For all their promise, Ireland couldn’t cross the whitewash, and a cheap try concession to Charles Ollivon saw them go into the half-time break 10-3 down, but a lot of motivation could be taken from their performance in the first 40 minutes.

Turning Of The Tables

After failing to convert pressure into points in the first half, Ireland needed to wrestle back control of the game to overturn their 7-point deficit, but three head clashes in the space of the first two minutes of the half contributed to them losing fluency completely, and they made mistake after mistake, gifting possession back to France, who were looking more incisive in attack by the second:

Handling errors were compounded by backfield mix-ups, with Ireland becoming unsettled in this area when France kicked long in the second quarter:

The combination of knock-ons and players getting their wires crossed under the high ball prevented Ireland from getting a foothold in French territory after half-time, and when Damian Penaud went over in the corner, you got that sinking feeling that France could run in a few more tries.

However, an extremely fortuitous try for Rónan Kelleher handed Ireland a lifeline, and they battled to get back to within two points of France, but in the stretches of possession that they had to generate another score, their attack was predictable, with impotent ball-carrying and lateral wide movements not making any inroads in the French defensive line:

This was the most disappointing aspect of the game for Ireland from a long-term progress perspective. After improving their ability to utilise their new attacking shape throughout the Autumn Nations Cup, the Wales match, and the first half of this fixture, they reverted to type, alternating between carrying one-out and flinging the ball wide, a style of attack that wouldn’t trouble the majority of defences at Test level, never mind one coached by Shaun Edwards.

Silver Linings

Similar to their loss to Wales, Ireland can take huge heart from their efforts and how close the result was, but there is guaranteed to be exasperation at the chances they squandered, and there’s the distinct possibility that the scoreline could have been worse if not for Kelleher’s opportunistic try. They clawed their way back into the game after the remarkable score from the substitute hooker, but prior to it, their heads were starting to drop, and the second half looked like it was going to be a long one.

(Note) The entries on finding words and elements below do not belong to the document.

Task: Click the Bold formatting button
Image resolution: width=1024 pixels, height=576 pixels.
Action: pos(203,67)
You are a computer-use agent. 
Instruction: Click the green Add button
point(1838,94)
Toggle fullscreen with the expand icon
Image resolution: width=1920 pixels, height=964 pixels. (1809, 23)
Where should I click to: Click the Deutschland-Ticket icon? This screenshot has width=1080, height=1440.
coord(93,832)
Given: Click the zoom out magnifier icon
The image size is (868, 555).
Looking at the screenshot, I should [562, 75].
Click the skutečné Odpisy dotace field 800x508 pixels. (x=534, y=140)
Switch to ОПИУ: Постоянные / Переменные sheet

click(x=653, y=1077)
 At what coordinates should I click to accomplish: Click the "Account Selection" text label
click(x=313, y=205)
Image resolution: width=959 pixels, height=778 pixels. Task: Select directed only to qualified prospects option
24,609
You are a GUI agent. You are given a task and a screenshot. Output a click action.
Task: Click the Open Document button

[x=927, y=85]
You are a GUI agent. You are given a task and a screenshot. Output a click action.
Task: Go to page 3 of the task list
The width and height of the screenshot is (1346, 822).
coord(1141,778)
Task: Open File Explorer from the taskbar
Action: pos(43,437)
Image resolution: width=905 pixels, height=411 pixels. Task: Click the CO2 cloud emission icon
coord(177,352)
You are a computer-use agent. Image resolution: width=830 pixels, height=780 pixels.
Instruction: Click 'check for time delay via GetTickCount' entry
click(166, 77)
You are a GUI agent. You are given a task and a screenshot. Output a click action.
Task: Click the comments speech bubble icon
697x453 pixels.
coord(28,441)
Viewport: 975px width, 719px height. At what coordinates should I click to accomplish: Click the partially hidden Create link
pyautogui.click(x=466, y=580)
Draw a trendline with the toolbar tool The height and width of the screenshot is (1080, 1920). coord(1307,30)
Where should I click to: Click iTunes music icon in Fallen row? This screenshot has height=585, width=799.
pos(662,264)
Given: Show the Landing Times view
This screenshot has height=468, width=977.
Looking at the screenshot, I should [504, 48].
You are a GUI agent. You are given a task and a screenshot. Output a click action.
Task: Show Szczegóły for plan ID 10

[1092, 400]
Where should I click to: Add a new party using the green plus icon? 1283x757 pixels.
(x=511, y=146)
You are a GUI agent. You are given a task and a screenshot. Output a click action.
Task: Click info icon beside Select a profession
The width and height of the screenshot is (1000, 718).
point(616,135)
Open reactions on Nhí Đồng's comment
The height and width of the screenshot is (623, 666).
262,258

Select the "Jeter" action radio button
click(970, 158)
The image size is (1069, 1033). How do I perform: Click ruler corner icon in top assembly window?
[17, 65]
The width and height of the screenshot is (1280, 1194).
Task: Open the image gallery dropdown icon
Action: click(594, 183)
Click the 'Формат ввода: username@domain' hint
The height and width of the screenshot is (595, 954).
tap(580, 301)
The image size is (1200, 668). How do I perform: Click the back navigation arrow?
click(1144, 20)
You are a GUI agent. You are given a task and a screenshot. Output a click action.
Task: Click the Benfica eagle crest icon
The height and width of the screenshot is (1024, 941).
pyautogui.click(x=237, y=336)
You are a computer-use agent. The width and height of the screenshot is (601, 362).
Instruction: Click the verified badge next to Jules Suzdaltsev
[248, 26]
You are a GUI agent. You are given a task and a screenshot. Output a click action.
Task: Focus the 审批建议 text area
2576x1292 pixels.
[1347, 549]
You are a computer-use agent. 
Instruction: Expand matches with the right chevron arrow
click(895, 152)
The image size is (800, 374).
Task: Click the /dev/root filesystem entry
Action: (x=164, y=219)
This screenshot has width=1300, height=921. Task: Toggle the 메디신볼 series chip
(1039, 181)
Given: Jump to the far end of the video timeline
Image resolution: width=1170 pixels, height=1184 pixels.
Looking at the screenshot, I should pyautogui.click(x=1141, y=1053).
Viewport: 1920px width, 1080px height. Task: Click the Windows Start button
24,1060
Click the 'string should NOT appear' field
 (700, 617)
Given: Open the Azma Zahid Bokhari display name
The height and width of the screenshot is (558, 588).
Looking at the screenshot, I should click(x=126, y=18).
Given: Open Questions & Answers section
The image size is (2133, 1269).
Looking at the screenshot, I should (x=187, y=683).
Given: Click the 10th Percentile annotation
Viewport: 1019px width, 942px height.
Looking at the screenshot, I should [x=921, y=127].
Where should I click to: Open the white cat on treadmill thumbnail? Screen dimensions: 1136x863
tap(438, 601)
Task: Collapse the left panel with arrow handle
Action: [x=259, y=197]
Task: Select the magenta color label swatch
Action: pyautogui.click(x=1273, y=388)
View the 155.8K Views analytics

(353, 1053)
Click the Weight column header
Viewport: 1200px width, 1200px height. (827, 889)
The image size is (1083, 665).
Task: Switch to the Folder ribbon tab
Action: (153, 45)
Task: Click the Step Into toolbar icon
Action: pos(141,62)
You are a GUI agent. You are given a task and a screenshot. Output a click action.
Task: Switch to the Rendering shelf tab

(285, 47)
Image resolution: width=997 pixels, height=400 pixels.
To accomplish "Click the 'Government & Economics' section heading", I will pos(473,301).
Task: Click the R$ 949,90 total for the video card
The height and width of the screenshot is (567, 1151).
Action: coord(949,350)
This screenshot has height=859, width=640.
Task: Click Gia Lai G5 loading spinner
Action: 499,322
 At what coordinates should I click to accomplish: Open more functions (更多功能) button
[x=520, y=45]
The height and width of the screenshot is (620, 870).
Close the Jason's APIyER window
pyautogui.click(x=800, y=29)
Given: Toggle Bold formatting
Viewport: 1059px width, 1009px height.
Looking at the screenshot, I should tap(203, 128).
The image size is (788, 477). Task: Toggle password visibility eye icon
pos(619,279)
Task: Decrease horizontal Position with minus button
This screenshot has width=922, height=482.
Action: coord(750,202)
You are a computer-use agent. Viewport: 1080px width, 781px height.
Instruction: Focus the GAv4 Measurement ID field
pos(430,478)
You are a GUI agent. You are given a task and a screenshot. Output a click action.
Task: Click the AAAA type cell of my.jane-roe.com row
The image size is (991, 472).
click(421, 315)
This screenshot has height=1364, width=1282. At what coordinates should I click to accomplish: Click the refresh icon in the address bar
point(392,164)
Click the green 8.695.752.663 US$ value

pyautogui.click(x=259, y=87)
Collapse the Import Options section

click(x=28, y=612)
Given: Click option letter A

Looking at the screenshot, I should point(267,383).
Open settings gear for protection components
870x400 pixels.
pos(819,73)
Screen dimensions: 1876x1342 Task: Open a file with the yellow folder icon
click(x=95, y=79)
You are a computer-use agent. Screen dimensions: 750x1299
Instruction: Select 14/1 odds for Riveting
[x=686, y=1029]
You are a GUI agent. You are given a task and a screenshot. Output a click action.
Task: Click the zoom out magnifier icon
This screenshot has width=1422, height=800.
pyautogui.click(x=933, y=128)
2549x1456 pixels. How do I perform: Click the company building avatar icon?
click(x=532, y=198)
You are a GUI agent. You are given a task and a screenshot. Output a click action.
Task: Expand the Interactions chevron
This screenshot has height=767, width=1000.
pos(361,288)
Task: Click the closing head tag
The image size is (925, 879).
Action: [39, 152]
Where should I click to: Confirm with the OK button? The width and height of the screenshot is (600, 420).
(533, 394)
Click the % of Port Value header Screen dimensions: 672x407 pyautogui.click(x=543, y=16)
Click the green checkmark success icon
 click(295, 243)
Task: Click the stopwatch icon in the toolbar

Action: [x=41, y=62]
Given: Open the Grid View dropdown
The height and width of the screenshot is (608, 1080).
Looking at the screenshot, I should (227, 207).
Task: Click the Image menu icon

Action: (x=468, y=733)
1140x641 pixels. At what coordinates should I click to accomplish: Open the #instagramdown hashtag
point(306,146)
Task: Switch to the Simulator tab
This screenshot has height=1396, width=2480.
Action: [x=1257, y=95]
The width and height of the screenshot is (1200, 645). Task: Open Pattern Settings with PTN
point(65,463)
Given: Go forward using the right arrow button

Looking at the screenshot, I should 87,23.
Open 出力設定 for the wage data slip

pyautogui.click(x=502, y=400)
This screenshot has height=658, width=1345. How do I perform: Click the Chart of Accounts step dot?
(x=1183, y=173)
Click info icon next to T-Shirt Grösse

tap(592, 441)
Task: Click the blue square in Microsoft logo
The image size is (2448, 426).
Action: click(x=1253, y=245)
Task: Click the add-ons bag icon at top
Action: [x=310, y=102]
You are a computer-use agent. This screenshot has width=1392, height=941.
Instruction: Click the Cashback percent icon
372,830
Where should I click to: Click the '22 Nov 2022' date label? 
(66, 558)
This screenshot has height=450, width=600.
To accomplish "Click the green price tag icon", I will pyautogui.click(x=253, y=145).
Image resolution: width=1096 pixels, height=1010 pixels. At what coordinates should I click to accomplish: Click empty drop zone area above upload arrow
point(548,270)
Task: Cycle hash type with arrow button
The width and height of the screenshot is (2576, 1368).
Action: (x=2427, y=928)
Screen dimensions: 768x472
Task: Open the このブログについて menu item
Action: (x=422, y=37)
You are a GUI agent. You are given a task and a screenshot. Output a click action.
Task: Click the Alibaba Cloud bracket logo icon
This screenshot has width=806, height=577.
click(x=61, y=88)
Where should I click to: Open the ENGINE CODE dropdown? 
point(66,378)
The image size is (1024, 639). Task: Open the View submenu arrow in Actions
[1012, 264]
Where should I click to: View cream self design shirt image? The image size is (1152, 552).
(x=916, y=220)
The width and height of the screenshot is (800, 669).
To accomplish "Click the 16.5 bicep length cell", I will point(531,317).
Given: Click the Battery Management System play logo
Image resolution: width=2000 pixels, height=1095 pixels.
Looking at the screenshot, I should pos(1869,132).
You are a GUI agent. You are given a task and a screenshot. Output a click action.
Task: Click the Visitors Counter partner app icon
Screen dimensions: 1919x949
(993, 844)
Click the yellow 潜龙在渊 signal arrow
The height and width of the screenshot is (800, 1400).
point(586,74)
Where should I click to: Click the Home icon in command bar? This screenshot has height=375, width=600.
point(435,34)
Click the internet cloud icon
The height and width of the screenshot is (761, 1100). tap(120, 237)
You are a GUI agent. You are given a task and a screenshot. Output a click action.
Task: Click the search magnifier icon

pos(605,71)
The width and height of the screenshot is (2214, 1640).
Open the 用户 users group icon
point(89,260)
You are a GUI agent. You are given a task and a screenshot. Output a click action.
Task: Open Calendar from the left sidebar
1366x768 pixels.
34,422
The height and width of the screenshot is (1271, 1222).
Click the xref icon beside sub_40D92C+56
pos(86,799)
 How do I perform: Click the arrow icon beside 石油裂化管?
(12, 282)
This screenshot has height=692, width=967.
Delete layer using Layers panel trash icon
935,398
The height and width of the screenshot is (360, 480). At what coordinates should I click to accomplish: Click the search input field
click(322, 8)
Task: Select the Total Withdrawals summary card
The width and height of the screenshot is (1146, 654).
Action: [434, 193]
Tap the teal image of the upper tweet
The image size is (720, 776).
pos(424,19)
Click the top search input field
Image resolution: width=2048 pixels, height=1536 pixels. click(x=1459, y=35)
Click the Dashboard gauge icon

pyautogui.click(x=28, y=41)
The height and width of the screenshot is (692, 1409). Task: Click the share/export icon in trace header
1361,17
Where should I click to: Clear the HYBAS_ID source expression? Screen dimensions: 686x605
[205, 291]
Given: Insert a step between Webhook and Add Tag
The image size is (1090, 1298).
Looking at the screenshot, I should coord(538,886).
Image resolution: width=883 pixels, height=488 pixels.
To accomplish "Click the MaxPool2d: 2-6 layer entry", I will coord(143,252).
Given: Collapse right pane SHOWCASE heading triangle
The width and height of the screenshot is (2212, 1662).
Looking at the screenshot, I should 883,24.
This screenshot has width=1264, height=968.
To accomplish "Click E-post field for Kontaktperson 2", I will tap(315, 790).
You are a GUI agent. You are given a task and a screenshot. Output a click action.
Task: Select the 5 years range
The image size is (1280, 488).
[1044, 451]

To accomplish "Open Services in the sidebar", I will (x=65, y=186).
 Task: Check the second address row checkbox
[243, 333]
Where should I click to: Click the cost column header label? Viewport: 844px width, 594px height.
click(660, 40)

In a parallel universe, Ireland would be two from two, but as it stands, they are winless in this Championship, and it’s hard to know what course the Irish management take from here. Do they pick as many front-line players as are available for the Italy game and attempt a strong finish to the tournament in the hope of having three victories by the end of it? Or write it off completely and use their remaining matches as a squad-building exercise?

There will probably be a mix of both, with squad rotation likely against an Azzurri side that are shipping bad losses, before a rounding up of the troops for the Scotland and England fixtures. It is crucial that game time is afforded to the likes of Ryan Baird, Gavin Coombes, Craig Casey and Harry Byrne because despite getting good bench impact from Kelleher, Tadhg Furlong, Ultan Dillane, Will Connors and Ross Byrne, Ireland could do with more options to choose from, particularly if their current injury rate continues.

Personnel aside, there have been a number of heartening elements to Ireland’s performances (such as varied, multi-layered attack, excellent lineout poaching, effective competition at the breakdown and smart territorial play) but frustratingly so, not all at the same time. If they can manufacture a strong display against Italy with an impressive winning margin, hopefully that could be a springboard for them to piece together an 80-minute performance against the better teams in this Championship.